In Martin, the plaintiff sued an insurance agent for fraud in
the inducement, alleging that the agent knew or should have known
of the plaintiff's preexisting heart condition, and that despite
such knowledge the agent represented that the new insurance policy
would cover the condition. The insurance company refused to pay
benefits because of plaintiff's failure to disclose the condition.
Noting with approval the Fifth Circuit's decision in Perkins,
the district court reasoned that application of state fraud law
would not result in regulation of an ERISA plan: "What will be
regulated is conduct on the part of defendants, engaged in prior to
the time plaintiff became a beneficiary under the plan, i.e.,
representations made to induce plaintiff to enroll under the plan."
Id. The district court admitted that it was "cognizant" of
Farlow,
then proceeded to criticize Farlow for relying on a case that was
not, in the district court's opinion, authority for finding
preemption in fraud in the inducement cases. Id. at 247.
As a visiting judge from still a third circuit, one is
diffident about characterizing the conflict between Farlow and
Martin as a hazard to navigation for the district courts of this
circuit. But compare Beal v. Jefferson-Pilot Life Insurance
Company, 798 F.Supp. 673 (S.D.Ala.1992) with Barnet v. Wainman, 830
F.Supp. 610 (S.D.Fla.1993).
In Beal, the plaintiff exercised a retirement option to
convert his ERISA group employee benefit plan to an individual
policy. The ERISA group plan contained language to the effect that
coverage would be similar after conversion to the individual
policy.

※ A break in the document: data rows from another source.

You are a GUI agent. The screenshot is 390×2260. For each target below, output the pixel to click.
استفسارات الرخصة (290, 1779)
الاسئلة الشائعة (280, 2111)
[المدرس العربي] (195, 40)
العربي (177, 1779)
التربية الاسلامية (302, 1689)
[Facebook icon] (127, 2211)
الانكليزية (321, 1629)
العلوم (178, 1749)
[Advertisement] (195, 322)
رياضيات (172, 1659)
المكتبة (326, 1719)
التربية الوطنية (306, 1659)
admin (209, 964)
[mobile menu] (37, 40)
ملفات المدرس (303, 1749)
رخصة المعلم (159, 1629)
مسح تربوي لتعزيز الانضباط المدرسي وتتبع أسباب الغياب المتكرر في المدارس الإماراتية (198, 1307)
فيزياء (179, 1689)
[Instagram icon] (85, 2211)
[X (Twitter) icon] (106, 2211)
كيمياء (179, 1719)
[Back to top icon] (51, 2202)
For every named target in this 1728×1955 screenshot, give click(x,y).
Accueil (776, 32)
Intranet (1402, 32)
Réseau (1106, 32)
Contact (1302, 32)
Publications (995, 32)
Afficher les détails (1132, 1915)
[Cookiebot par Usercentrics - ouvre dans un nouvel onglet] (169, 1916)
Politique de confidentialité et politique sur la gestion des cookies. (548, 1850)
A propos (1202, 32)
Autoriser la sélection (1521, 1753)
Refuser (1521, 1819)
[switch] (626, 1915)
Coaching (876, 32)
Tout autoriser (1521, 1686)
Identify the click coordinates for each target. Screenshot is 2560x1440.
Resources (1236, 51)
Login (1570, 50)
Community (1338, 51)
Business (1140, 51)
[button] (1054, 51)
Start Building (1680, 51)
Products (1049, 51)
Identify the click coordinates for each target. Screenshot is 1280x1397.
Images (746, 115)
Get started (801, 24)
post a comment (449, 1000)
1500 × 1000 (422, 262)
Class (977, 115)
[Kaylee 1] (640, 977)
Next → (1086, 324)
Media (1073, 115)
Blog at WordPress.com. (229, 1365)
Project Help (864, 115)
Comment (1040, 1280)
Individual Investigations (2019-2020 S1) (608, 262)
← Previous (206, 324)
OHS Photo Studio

The plaintiff suffered a heart attack, and learned to his
financial chagrin that many medical expenses were not covered by
his new policy. In his lawsuit, the plaintiff claimed that he had
been fraudulently induced to purchase the new policy, and that, but
for the fraud, he would have recovered benefits under the old
policy. Holding the plaintiff's claim preempted by ERISA, the
district court followed Farlow and distinguished Martin.
In Barnet, the plaintiff alleged that an insurance agent
fraudulently and negligently advised him that his failure to reveal
certain preexisting medical conditions on an application for a
health insurance policy would not affect his coverage under the
policy. When he applied for benefits, his application was
disallowed and his insurance rescinded on account of his failure to
disclose his preexisting condition. Holding that the plaintiff's
claim was not preempted by ERISA, the district court distinguished
Farlow and followed Martin.
Given the demonstrated difficulty faced by the district
courts, and the real possibility that Perkins is more consistent
than Farlow with federalism, state anti-twisting statutes, and the
intent to benefit workers which underlies the ERISA scheme, it may
be timely and appropriate to suggest an en banc review of the
preemption matter. There is no apparent sign that ERISA filings
are declining in the district courts, and it is not impertinent to
suggest that clear direction from the Circuit is in order.